Latitude: 52.7218 / 52°43'18"N

Longitude: -3.0453 / 3°2'42"W

OS Eastings: 329497

OS Northings: 314305

OS Grid: SJ294143

Mapcode National: GBR B4.1NXL

Mapcode Global: WH8BH.6V48

Entry Name: Breiddin Hill Camp

Scheduled Date:

Source: Cadw

Source ID: 2617

Cadw Legacy ID: MG021

Schedule Class: Defence

Category: Hillfort

Period: Prehistoric

County: Powys

Community: Bausley with Criggion (Bausley gyda Chrugion)

Traditional County: Montgomeryshire

Description

The monument comprises the remains of a hillfort, which probably dates to the Iron Age period (c. 800 BC - AD 74, the

Roman conquest of Wales). Hillforts are usually located on hilltops and surrounded by a single or multiple earthworks of massive proportions. Hillforts must have formed symbols of power within the landscape, while their function may have had as much to do with ostentation and display as defence.

The Breiddin Hillfort is situated upon a distinctive ridge at 365m OD, defended on the west, northwest and north by the steep natural slope. These slopes and some of the interior and main rampart have been destroyed by quarrying, but surviving ramparts lie along the less steep southeastern slopes of the ridge. These consist of a double line of wandering stone-built ramparts.

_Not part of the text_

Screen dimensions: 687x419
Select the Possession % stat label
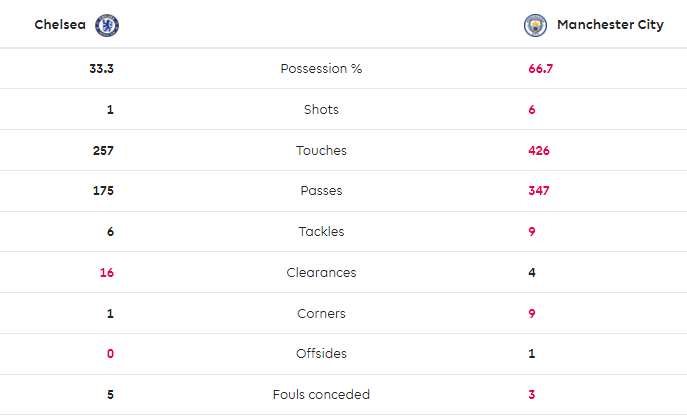pyautogui.click(x=321, y=69)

Archaeological and paleaoenvironmental evidence suggest that the hilltop has been exploited since the Mesolithic period.

The monument is of national importance for its potential to enhance our knowledge of later prehistoric defensive organisation and settlement. The site forms an important element within the wider later prehistoric context and within the surrounding landscape. The site is well preserved and retains considerable archaeological potential. There is a strong probability of the presence of evidence relating to chronology, building techniques and functional detail.

The scheduled area comprises the remains described and areas around them within which related evidence may be expected to survive.